Wednesday, July 7, 2021

Oil Prices

Eakinomics: Oil Prices

Oil prices grabbed the headlines yesterday, with The Wall Street Journal leading with “U.S. Oil Prices Retreat After Hitting Six-Year High on OPEC Standoff” and “Prices for West Texas Intermediate surged before falling back, while Americans faced the steepest gasoline prices in nearly seven years.” It was a strange moment of déjà vu, flashing back to the world before the North American energy revolution – led by hydraulic fracturing and horizontal drilling – radically diminished the pricing power of the Organization of the Petroleum Exporting Countries (OPEC).

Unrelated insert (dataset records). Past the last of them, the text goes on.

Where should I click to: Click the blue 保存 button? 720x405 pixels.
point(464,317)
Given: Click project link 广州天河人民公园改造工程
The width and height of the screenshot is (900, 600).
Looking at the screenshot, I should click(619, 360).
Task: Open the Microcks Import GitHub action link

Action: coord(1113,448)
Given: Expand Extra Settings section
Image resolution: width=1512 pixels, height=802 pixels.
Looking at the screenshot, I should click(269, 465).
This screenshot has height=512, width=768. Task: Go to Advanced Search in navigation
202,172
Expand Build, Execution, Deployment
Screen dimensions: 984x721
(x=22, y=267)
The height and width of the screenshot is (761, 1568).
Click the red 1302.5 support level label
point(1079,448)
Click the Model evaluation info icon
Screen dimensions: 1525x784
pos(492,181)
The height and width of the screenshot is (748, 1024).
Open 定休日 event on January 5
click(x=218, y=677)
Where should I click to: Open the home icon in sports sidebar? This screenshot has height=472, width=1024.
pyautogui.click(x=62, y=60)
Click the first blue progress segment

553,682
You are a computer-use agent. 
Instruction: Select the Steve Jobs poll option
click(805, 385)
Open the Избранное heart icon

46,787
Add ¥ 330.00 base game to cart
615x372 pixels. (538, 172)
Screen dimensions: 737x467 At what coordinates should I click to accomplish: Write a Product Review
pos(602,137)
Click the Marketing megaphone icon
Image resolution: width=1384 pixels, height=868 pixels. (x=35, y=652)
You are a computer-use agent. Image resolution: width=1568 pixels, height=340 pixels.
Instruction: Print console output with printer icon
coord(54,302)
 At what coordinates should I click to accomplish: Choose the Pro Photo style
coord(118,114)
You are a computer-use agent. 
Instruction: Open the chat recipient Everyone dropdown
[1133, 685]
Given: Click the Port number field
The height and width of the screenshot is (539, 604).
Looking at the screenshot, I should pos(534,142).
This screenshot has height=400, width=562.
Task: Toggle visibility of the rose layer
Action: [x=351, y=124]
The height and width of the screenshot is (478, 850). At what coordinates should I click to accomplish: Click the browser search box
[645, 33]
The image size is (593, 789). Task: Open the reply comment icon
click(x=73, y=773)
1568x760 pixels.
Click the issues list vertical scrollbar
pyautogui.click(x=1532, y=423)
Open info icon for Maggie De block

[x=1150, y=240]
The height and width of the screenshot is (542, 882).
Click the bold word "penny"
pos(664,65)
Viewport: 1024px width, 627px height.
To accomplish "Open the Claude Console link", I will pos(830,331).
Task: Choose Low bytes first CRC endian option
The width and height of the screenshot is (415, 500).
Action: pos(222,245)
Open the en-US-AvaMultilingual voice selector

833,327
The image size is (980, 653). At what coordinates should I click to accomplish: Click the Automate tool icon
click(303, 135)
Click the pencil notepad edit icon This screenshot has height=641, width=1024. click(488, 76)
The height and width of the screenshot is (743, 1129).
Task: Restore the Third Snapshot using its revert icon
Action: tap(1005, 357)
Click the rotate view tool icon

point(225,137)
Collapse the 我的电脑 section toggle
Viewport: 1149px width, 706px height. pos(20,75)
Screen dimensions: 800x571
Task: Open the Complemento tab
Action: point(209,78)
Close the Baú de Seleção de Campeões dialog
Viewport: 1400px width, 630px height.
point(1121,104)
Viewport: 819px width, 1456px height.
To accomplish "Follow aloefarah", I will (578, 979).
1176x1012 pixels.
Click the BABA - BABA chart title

Instead, the paper reported “Crude prices have advanced almost 60% this year, a surge powered by a revival in consumption of fossil fuels as vaccines roll out and major economies unlock. The Organization of the Petroleum Exporting Countries and its allies, led by Russia, have continued to hold millions of barrels a day in the ground each day, limiting supplies.” The price movement is shown in the chart (below). In the main, this is a story about COVID-19. The onset of the pandemic stopped mobility – cars, trucks, airplanes, and shipping – in its tracks, slowed the global economy, and sent oil prices plummeting. Prices even went negative briefly in April of 2020. With the progress against the coronavirus has come a reversal of those trends and rising oil prices.
 

West Texas Intermediate Oil Price


The final part of the story, however, is the attempt by OPEC to continue to restrict supply. And there is a lesson here for U.S. policy. Per the Journal, “The U.S. has pushed the cartel to reach a deal that would allow output to rise, cooling the surge in prices. ‘Administration officials have been engaged with relevant capitals to urge a compromise solution that will allow proposed production increases to move forward,’ Reuters reported a White House spokesperson as saying Monday.”

Why is the United States trying to get OPEC to supply more? Why not simply rely on the U.S. producers that have been so successful over the past 15 years? Presumably, it is perceived as bad climate change politics to encourage U.S. oil production. But if there is going to be more production somewhere, why not in the United States? And from a climate perspective, what matters is emissions of greenhouse gases from all sources, not just petroleum, and the focus should be on policies that limit such emissions without demonizing any particular energy source.

Any realistic forecast of U.S. energy usage includes fossil fuels for the foreseeable future. U.S. policy should acknowledge this reality and not hand OPEC leverage over the energy and economic outlook.